ALBUMIN METABOLISM AND GASTROINTESTINAL PROTEIN LOSS IN CHILDREN WITH NEPHROTIC SYNDROME

Summary In order to assess the significance of gastrointestinal protein loss as a cause of plasma protein hypercatabolism in patients with nephrotic syndrome, seven nephrotic children were studied simultaneously with radioiodine labelled albumin and a test substance, 51, Fe‐labelled iron dextran, for evaluation of gastrointestinal protein loss. All the patients displayed a pronounced hypercatabolism of albumin, which could not be accounted for by urinary protein loss.

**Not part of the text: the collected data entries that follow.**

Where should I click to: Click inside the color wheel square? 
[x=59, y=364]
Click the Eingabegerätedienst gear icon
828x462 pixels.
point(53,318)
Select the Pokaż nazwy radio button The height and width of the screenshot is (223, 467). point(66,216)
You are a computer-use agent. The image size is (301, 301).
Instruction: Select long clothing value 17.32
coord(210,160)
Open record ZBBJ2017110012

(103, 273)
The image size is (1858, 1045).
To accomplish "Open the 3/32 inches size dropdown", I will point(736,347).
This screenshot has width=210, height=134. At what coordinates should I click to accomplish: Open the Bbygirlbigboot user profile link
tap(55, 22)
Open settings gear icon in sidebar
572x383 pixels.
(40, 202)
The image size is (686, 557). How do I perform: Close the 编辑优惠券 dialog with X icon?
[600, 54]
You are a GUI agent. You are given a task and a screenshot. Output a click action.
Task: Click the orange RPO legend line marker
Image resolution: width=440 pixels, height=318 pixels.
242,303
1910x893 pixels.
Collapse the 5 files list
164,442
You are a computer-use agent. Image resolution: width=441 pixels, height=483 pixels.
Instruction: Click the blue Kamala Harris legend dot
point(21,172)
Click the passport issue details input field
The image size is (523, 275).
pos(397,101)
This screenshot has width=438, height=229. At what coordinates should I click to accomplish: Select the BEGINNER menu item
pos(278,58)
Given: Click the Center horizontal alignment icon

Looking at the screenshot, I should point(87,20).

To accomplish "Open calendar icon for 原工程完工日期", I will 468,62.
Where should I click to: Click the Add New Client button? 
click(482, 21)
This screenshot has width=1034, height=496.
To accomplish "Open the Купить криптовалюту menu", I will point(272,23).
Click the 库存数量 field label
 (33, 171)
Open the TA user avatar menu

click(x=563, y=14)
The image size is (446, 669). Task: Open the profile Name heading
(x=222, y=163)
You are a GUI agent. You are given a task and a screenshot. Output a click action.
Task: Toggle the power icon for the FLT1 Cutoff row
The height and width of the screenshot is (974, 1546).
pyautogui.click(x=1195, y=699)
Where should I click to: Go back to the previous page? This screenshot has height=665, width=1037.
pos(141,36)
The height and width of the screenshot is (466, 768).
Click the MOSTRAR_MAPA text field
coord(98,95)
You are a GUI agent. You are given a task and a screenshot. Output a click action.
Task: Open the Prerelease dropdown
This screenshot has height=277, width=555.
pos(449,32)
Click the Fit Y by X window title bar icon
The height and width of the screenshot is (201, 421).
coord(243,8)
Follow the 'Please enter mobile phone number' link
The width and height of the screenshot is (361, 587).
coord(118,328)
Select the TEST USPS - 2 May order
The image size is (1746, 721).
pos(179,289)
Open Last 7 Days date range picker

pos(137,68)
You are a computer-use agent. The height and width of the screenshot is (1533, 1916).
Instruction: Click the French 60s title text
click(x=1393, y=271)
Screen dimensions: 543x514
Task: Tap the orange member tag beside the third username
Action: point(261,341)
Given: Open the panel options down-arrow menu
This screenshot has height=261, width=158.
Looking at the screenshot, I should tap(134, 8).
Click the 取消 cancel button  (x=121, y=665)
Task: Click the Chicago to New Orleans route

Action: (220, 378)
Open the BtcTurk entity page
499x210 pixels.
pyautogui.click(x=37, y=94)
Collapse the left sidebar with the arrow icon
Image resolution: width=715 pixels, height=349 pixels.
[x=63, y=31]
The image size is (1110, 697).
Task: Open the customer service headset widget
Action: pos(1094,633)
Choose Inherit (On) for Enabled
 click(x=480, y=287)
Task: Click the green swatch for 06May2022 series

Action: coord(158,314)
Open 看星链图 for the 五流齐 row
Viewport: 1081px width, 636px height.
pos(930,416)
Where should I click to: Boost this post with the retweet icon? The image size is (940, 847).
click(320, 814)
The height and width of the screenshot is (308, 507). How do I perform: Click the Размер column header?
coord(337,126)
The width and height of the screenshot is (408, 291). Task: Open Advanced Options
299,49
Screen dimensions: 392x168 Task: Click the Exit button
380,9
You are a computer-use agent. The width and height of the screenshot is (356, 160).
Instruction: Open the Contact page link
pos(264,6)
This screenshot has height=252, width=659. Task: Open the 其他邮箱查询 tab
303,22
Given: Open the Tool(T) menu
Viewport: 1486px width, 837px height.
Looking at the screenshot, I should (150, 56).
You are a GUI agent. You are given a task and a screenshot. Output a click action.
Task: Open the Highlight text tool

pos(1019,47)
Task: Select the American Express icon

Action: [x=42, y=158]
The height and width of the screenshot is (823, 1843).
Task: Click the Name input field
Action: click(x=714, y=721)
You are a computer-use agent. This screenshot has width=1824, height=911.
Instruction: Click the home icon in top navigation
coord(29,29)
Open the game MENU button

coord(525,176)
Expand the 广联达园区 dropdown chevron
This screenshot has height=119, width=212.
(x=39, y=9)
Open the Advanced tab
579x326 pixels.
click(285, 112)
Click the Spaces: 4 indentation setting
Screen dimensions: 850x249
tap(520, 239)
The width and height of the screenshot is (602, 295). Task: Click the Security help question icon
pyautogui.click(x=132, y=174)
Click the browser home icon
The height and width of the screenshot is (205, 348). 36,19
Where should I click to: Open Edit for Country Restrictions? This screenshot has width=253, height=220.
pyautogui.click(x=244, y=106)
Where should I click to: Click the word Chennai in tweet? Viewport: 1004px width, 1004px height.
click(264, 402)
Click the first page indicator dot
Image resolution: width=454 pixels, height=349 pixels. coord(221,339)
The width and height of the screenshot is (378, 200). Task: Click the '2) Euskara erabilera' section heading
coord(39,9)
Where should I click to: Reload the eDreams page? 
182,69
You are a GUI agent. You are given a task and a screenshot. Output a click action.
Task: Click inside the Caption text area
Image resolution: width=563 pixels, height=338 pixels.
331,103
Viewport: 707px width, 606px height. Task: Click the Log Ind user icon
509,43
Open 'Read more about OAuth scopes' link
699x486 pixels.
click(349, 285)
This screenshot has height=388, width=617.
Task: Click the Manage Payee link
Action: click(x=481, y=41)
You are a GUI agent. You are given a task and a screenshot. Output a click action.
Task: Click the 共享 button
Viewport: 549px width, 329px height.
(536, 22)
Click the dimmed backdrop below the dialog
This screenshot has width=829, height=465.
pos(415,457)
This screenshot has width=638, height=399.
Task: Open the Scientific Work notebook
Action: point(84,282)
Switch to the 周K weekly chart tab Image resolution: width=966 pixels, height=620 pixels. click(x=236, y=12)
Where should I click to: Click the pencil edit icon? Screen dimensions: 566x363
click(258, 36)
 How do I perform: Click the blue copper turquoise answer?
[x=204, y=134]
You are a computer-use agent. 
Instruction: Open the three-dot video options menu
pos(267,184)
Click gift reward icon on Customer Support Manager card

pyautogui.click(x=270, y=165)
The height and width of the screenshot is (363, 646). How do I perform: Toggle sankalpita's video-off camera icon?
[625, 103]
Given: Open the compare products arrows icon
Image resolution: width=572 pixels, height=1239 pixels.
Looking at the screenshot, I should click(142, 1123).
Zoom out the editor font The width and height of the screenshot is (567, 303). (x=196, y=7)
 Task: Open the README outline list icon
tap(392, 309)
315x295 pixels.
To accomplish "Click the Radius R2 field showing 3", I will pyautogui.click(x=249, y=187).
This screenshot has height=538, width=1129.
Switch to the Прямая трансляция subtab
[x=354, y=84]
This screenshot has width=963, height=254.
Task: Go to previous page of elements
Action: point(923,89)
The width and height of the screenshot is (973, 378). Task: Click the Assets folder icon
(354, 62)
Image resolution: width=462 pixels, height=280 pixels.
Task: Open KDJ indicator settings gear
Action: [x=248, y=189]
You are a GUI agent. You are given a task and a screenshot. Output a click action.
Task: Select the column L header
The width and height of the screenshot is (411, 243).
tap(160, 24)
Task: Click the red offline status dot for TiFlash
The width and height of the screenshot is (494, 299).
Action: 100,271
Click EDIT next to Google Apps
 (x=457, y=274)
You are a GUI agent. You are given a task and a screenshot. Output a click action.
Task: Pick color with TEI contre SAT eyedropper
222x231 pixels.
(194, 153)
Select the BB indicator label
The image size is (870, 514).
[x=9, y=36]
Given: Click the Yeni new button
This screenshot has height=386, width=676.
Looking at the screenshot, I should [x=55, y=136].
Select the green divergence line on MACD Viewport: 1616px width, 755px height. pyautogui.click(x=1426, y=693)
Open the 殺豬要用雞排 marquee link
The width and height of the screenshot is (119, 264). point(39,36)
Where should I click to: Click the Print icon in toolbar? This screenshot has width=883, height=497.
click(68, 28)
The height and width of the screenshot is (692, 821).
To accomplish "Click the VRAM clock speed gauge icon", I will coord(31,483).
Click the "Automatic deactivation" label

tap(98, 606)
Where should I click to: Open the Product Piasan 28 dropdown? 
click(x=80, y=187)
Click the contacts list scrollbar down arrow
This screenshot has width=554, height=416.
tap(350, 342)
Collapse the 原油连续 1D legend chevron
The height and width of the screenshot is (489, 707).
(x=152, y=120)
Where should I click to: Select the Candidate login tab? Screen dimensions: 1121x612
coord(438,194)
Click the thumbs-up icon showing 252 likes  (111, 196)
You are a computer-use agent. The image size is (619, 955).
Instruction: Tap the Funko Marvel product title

A slightly increased gastrointestinal protein loss was demonstrated in 4 patients, whereas, in 3 patients, the faecal loss of macromolecules was within normal limits. The relation between protein catabolism and faecal loss of macromolecules was compared in the nephrotic children and in 20 patients with protein‐losing enteropathies. It is concluded that gastrointestinal protein loss is insignificant in the nephrotic syndrome, and unable to account for the marked endogenous hypercatabolism of albumin. Albumin synthesis was normal or somewhat increased. An abnormally high fraction of the total albumin mass was present in the intravascular space in 4 of the 7 children.